Biden risque de réveiller la bête mondiale qu'est l'inflation

Biden risque de réveiller la bête mondiale qu'est l'inflation
  • M. Biden détient le contrôle sur tous les fronts mais, dans les faits, il n'a que deux ans pour mener à bien son programme particulièrement ambitieux
  • Cependant, la Maison Blanche n'a pas réussi à convaincre les républicains de soutenir son projet de loi colossal

Voilà que notre prédiction paradoxale sur la nature de la présidence Biden se confirme. Outre son expertise en matière de politique étrangère, forte de plusieurs décennies, le président laissera une empreinte historique sur la scène intérieure, dans laquelle il espère hisser son nom parmi ceux des trois présidents démocrates les plus marquants de l'ère moderne – sans oublier Lyndon Johnson et Franklin Roosevelt.

Ce qui anime surtout la stratégie de Biden, qui consiste à jouer le tout pour le tout, ce sont les facteurs à la fois structurels et politiques. En raison du faible bilan du parti bleu (NDRL : les démocrates), lors des élections de 2020, qui a permis aux démocrates de conserver les deux chambres du Congrès (de justesse) ainsi que la présidence; le paysage politique des États-Unis apparait idéal pour le nouveau président.

M. Biden détient le contrôle sur tous les fronts mais, dans les faits, il n'a que deux ans (avant les élections de mi-mandat prévues en 2022) pour mener à bien son programme particulièrement ambitieux. Paradoxalement, la position extrêmement précaire des démocrates au sein du Congrès (une mince majorité de neuf sièges à la Chambre des représentants et une égalité au Sénat) a instauré cette discipline de parti, dans la mesure où la défaite de tout candidat dans n'importe quelle élection entraînera une défaite quasi certaine. C'est cette réalité persévérante qui a convaincu les démocrates progressistes et modérés de rester alignés sur la position du parti.

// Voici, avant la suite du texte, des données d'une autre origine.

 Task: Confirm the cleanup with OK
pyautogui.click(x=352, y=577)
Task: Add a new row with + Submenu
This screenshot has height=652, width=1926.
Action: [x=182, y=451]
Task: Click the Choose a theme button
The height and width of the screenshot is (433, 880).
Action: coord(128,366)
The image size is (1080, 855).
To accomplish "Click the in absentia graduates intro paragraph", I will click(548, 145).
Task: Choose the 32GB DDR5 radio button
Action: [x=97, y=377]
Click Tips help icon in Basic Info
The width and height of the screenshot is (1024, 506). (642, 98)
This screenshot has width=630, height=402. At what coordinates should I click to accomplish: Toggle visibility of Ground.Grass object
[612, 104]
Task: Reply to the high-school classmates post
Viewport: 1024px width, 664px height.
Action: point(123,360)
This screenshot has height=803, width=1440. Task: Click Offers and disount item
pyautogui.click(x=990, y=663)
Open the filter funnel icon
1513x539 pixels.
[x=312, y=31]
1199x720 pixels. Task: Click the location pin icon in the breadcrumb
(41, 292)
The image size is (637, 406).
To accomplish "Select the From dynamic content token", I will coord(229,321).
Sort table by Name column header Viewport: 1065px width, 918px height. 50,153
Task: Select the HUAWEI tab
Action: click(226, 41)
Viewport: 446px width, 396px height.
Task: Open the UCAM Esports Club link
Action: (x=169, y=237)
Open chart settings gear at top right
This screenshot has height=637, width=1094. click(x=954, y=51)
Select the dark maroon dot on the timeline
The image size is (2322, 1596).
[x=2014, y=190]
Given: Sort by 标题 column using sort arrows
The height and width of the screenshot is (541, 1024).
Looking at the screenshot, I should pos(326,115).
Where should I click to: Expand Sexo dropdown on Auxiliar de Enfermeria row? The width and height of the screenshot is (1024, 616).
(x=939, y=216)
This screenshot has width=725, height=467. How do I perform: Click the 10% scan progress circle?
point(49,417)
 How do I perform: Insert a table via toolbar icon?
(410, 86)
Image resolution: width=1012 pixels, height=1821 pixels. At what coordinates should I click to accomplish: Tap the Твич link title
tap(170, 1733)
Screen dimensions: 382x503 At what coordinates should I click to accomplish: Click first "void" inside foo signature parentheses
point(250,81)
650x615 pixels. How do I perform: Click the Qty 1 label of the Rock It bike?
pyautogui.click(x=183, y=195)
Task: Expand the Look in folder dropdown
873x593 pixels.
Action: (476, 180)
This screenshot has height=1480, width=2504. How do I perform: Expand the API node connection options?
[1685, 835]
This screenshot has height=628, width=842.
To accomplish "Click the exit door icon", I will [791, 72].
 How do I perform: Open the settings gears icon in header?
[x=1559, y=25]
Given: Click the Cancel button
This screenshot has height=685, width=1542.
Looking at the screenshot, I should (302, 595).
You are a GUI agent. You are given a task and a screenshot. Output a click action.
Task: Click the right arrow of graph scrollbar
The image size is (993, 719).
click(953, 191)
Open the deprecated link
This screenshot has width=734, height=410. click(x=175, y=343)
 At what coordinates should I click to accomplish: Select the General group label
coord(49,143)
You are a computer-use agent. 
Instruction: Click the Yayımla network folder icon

À ce jour, les résultats sont impressionnants sur le plan politique. En effet, le premier des trois projets de M. Biden, en l'occurrence le programme de relance économique post-Covid-19 d'une valeur de 1 900 milliards de dollars, a été approuvé et amorcera la relance de l'économie dans le sillage de la crise économique provoquée par la pandémie.

Cependant, la Maison Blanche n'a pas réussi à convaincre les républicains de soutenir son projet de loi colossal. Ainsi, M. Biden s'est vu contraint de recourir au processus parlementaire de réconciliation au sein du Sénat, pour faire adopter sa proposition. En effet, la réconciliation stipule (selon le conseiller officiel du Sénat) que, deux fois au cours de chaque année fiscale, des projets de loi spécifiques portant sur les revenus peuvent être approuvés  avec une majorité de 50 voix (plutôt que les 60 voix habituellement requises, pour clore un débat). La Maison Blanche a été contrainte d'adopter cette tactique tout en sachant qu'elle ne pourra recourir à la réconciliation qu'une seule fois de plus au cours de cette année fiscale.

Le problème auquel est confronté M. Biden est le suivant : pour assurer son legs en tant que président le plus influent sur le plan intérieur après Ronald Reagan, il doit faire passer deux grands projets de loi alors qu'il ne peut recourir qu’à une seule procédure de réconciliation supplémentaire. Pour entrer dans l'histoire, il doit donc faire adopter le plan de relance économique post-Covid-19 (déjà promulgué), le projet de loi sur l'infrastructure estimé à 1 200 milliards de dollars qui se dessine ainsi qu'un autre projet de loi « fourre-tout » de 3 à 5 000 milliards de dollars qui intègre des priorités auxquelles les démocrates aspirent depuis bien longtemps.

L'administration Biden est consciente que le dernier de ces projets – le chouchou des progressistes de gauche de la Chambre et du Sénat – n'a aucune chance de rallier les républicains. Elle a donc fait tout son possible pour que le projet de loi sur les infrastructures soit approuvé par les deux partis, de manière à garantir le passage des trois grands textes de loi. En abaissant de manière significative le coût du projet (Biden voulait initialement accorder 2 100 milliards de dollars au projet de loi sur les infrastructures, alors que la version partagée par les deux partis le chiffre à 1 200 milliards de dollars sur 8 ans), la Maison-Blanche a réussi à rallier les républicains.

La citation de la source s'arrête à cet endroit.